Emily Allen (Gardiner, Maine): Emily Allen is an aspiring illustrator who works primarily in 2-dimensions with media ranging from graphite and paint to digital drawings. Over the past three years, Emily developed a story that she is translating into a graphic novel. Several completed pages for this novel, along with a myriad of her preparatory sketches for this work are on view in the exhibition. After graduation, Emily will pursue a master’s degree in illustration, eventually publishing her complete graphic novel.

Julia Dry (Hallowell, Maine): Julia Dry is a mixed media artist who primarily works with sterling silver, enamel, and copper to create sculptures and jewelry pieces. While the subject of her work is often changing, her love for color has stayed consistent. Julia’s process centers experimentation and research to better understand her chosen materials. She hopes to pursue a master’s degree after graduation.

Des Dumais (Fort Kent, Maine): Des Dumais is a tattoo artist. She moved from Fort Kent to Augusta to pursue her dream of being a tattoo artist. Her fine arts education has given Des the tools and knowledge to excel in her career. Des creates tattoos that not only adorn the skin, but also resonate with the spirit within. Each session is an opportunity to forge a connection, leaving a mark that transcends the physical and becomes a part of the wearer’s identity.

Bruce Forbes (Philipsburg, Pennsylvania): Bruce Forbes is a photographer who moved to Augusta long ago for work reasons. He focuses on portraiture, but also engages in landscape photography, especially scenes from the Kennebec River and the city of Augusta. Bruce also pursues street photography during warmer weather. He brings his training in composition and color to his photographic work. In addition to his portraiture and landscape work, he hopes to photograph a series centered upon truck stops this summer.

Donald L. Patten (Belfast, Maine): Donald is a draftsman, oil painter, and ceramicist. In the past, old master painters would depict historically significant disasters that happened to them to cope. A student of the old masters, Donald has made a series of drawings that represent his pandemic experiences by referencing past masterpieces that depict the embodied experience of trauma. After graduating, he will display oil paintings and ceramic artworks at several art markets around Maine before pursuing an MFA degree.

Sophia Reyes (Houston, Texas): Sophia is an interdisciplinary artist residing in Maine. The Houston, Texas native primarily works with photography, digital art, and printmaking. With photography being her first love, she centers her printmaking practice on captured memories using the aid of digital tools and traditional printmaking techniques to bring these images to life. Her work explores the themes of home and identity through the navigation and reflection of personal narratives and experiences of a first generation Mexican American.
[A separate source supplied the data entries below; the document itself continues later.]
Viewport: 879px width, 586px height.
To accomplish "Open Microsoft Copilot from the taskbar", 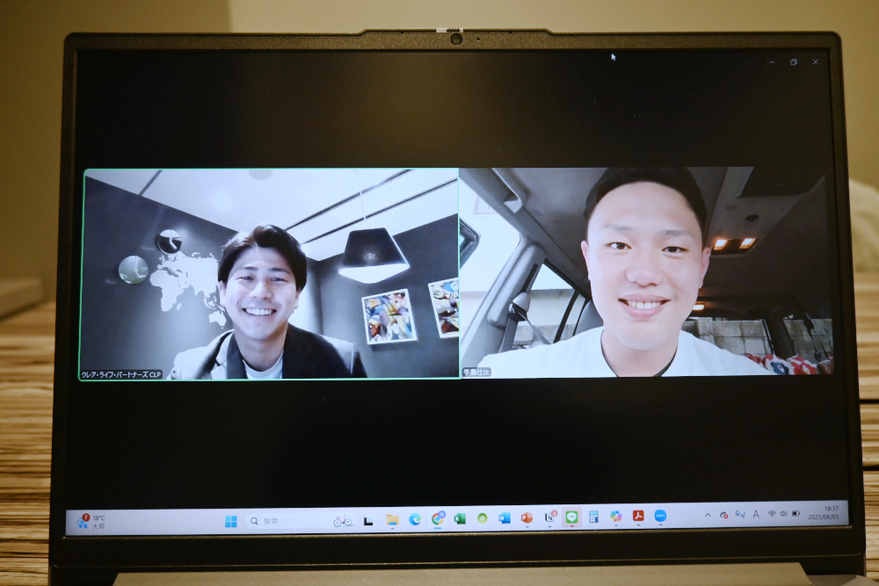I will [x=616, y=517].
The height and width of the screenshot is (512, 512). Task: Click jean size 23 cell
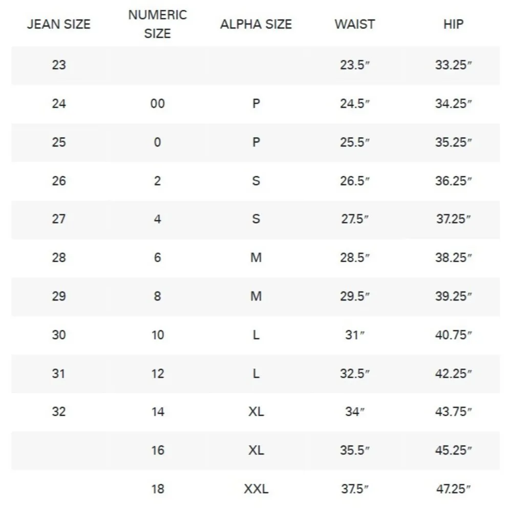(59, 65)
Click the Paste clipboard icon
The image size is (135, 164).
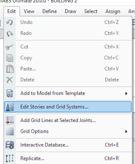coord(10,69)
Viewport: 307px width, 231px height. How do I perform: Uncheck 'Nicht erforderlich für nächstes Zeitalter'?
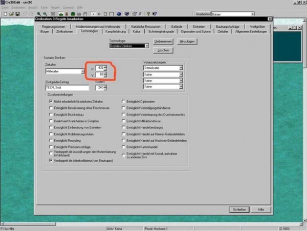point(51,102)
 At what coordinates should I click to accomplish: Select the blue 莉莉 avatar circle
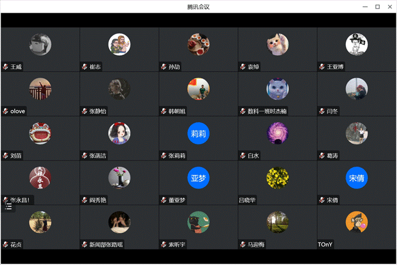pyautogui.click(x=198, y=133)
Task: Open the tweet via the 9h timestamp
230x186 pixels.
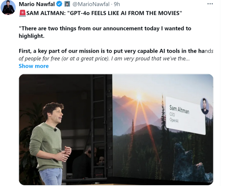Action: 117,4
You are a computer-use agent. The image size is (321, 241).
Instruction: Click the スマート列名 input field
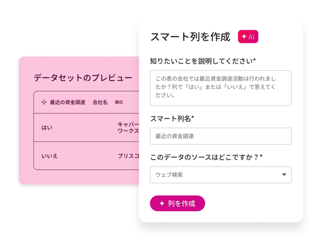click(220, 136)
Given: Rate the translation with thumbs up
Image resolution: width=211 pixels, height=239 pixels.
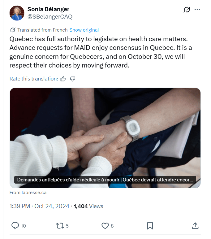Looking at the screenshot, I should [63, 79].
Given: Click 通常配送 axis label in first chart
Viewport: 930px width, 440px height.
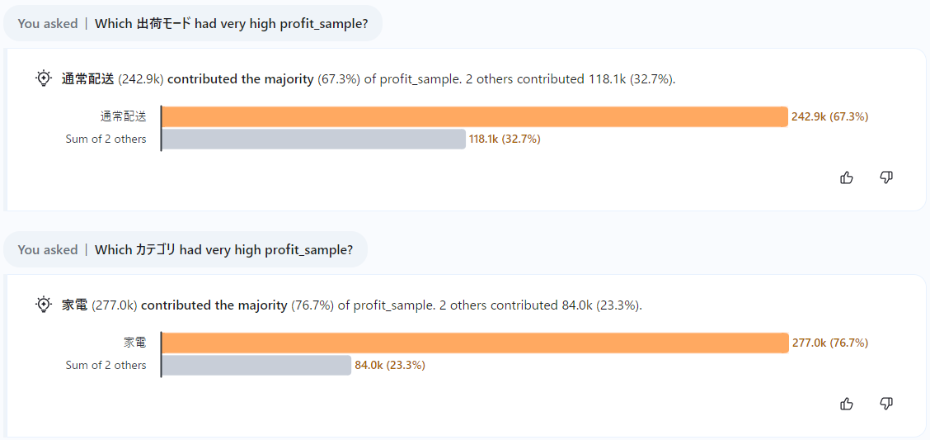Looking at the screenshot, I should pyautogui.click(x=124, y=116).
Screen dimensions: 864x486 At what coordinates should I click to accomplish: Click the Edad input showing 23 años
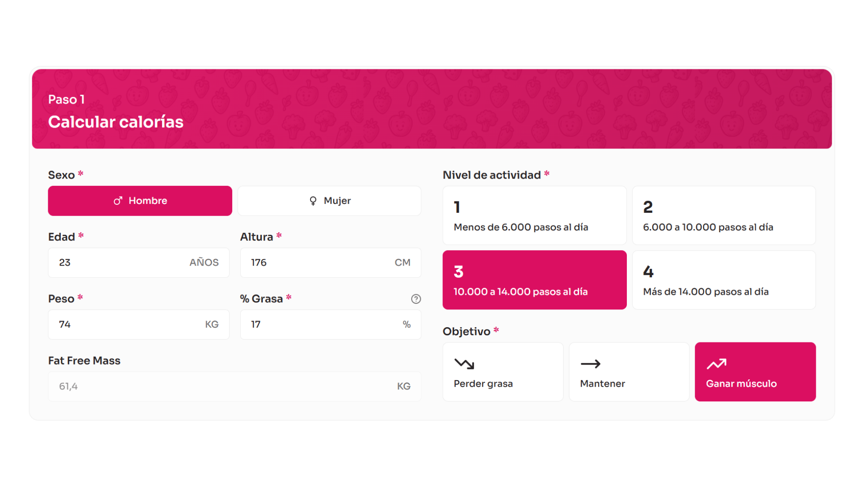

Jared Winslow (New Sharon, Maine): Jared is a mixed media artist who works primarily with inks, gouache and watercolor to create fine drawings and illustrations. Jared’s works feature a wide range of subjects, but one consistent theme is his passion for nature and plant life. His artistic process involves finding inspiration by immersing himself in natural environments, sketching intricate details, and then experimenting with compositions. His approach allows him to layer materials. After graduation, he hopes to pursue his master’s degree.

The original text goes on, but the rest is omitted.